- _Aim of the exercise_
Please print nothing but the lines from the one with "terms and conditions (111, 1949)" to the last line of the records below, and omit pictures.

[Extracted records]
━━━━━━━━━━━━━━━━━━━━
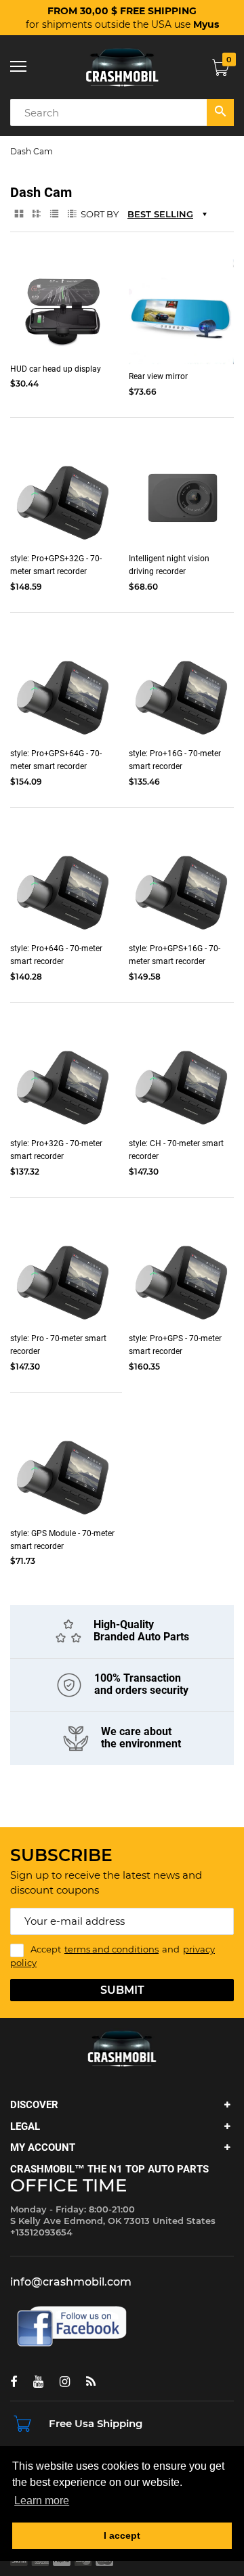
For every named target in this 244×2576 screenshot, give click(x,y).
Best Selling (160, 214)
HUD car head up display (55, 369)
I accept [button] (122, 2535)
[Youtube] (38, 2381)
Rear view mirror (158, 376)
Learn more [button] (41, 2500)
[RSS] (91, 2381)
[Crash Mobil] (122, 67)
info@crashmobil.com (70, 2281)
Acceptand (112, 1956)
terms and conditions (111, 1949)
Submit (122, 1990)
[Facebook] (13, 2381)
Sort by (100, 214)
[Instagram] (65, 2381)
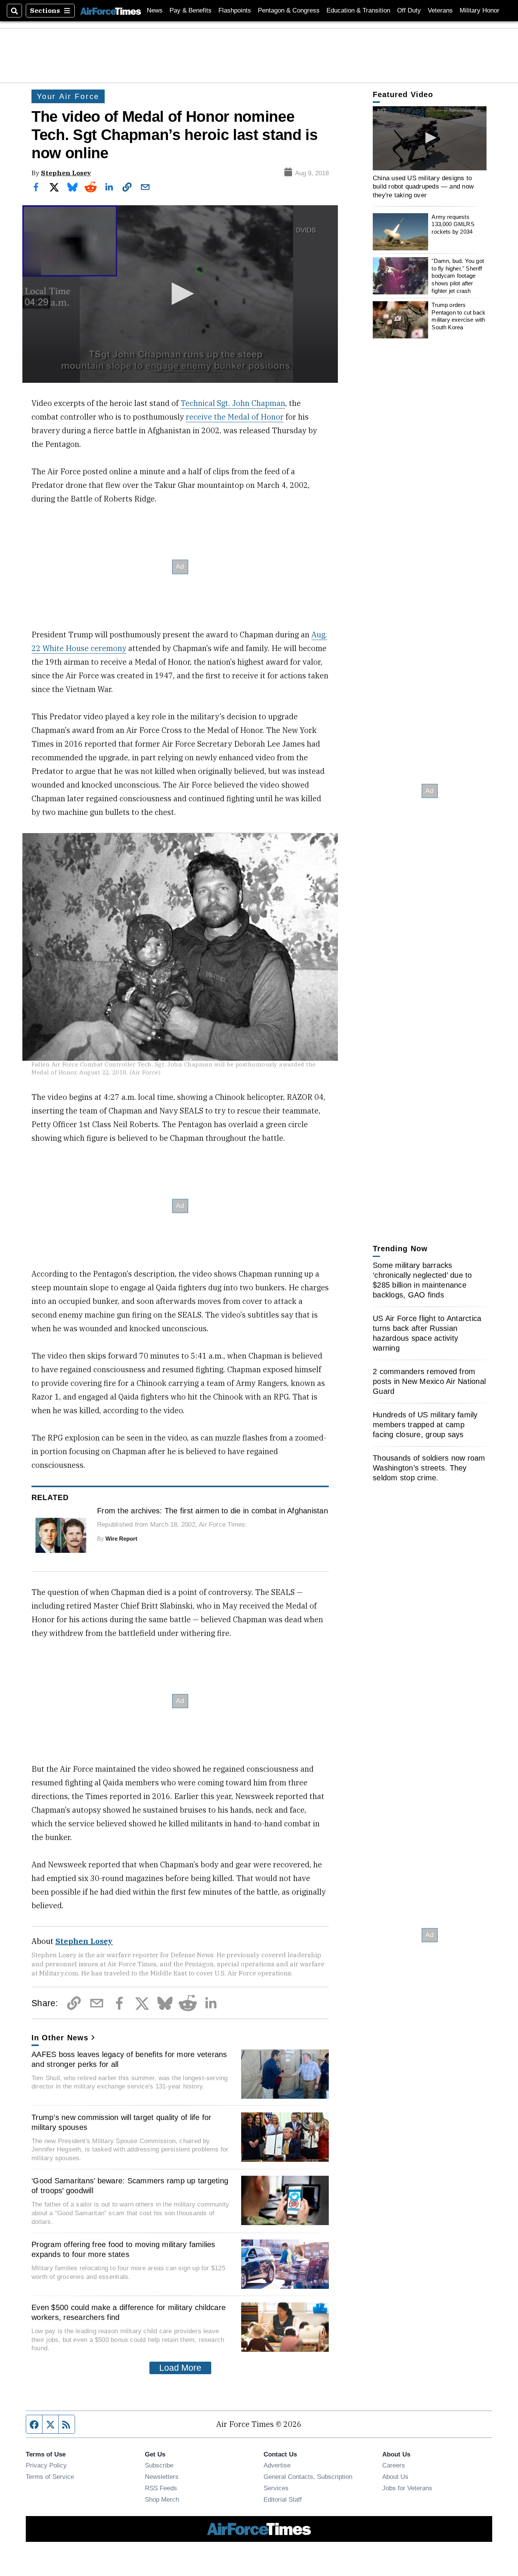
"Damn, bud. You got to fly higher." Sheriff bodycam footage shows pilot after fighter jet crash (458, 276)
━━━━━━━━━━━━━━━━━━━━
- _Result_
terms and conditions (111, 1949)
Submit (122, 1990)
[Facebook] (13, 2381)
Sort by (100, 214)
[Instagram] (65, 2381)
"Damn, bud. You got to fly higher." Sheriff bodycam footage shows pilot after fighter jet crash (458, 276)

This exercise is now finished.